▶ _What is being asked_
If a line below includes the string "monitor", copy it.
Available records: Begin
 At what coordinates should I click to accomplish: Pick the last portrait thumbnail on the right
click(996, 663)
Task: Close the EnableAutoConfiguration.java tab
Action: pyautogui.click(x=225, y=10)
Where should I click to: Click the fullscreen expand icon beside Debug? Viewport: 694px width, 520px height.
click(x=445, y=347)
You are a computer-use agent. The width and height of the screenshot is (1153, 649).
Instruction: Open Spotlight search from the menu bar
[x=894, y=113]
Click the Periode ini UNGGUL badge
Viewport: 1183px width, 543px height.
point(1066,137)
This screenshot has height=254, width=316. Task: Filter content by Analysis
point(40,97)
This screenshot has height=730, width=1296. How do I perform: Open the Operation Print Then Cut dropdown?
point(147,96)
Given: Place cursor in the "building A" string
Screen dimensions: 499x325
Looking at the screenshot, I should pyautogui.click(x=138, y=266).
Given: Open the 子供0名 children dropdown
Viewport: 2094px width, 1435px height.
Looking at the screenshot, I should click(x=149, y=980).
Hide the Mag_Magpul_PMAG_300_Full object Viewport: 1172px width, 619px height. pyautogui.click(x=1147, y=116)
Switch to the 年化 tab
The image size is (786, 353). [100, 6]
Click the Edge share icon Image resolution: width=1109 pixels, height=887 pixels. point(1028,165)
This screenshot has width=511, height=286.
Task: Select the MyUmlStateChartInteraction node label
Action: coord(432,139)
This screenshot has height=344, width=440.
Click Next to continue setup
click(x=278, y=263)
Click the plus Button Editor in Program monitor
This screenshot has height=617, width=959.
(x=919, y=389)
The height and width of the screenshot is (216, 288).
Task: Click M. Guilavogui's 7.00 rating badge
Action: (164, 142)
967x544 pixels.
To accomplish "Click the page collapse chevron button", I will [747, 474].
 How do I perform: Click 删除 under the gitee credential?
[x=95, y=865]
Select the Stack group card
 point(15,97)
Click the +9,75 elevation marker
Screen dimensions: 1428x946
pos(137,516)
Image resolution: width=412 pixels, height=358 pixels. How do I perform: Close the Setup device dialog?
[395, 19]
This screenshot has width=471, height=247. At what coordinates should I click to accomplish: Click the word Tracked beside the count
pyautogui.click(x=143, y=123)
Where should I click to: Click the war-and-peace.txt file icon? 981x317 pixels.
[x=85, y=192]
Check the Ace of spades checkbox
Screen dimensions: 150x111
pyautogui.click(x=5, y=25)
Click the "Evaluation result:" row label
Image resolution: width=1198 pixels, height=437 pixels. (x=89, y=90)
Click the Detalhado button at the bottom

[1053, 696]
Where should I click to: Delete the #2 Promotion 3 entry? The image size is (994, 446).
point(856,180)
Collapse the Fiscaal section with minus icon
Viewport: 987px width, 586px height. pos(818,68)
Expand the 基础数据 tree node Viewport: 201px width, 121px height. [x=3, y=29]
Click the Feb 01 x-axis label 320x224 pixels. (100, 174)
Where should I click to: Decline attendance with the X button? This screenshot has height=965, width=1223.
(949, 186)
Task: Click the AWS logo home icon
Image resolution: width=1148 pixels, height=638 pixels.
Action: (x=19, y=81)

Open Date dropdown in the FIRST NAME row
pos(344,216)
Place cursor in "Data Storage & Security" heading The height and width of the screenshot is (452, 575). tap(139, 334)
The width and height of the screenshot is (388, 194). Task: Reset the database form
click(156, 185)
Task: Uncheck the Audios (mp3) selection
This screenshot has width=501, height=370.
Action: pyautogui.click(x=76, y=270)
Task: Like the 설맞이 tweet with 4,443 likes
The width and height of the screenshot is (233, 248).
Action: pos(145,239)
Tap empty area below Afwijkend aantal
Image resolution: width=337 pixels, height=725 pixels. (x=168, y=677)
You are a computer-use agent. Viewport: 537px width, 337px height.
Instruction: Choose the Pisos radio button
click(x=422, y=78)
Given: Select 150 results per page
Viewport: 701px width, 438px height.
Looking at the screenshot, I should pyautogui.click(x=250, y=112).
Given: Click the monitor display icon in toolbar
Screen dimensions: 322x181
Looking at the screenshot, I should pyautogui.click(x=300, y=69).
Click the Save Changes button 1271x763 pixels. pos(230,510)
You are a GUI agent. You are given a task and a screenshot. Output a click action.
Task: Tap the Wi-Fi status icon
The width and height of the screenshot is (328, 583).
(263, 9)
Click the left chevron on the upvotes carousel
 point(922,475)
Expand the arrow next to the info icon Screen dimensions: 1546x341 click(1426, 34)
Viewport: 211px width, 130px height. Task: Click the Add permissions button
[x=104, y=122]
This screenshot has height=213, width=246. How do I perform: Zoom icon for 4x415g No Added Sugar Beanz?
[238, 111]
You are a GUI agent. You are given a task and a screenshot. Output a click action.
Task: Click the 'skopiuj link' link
Available records: End
▶ _Response below_
Click the plus Button Editor in Program monitor
Given: Click the monitor display icon in toolbar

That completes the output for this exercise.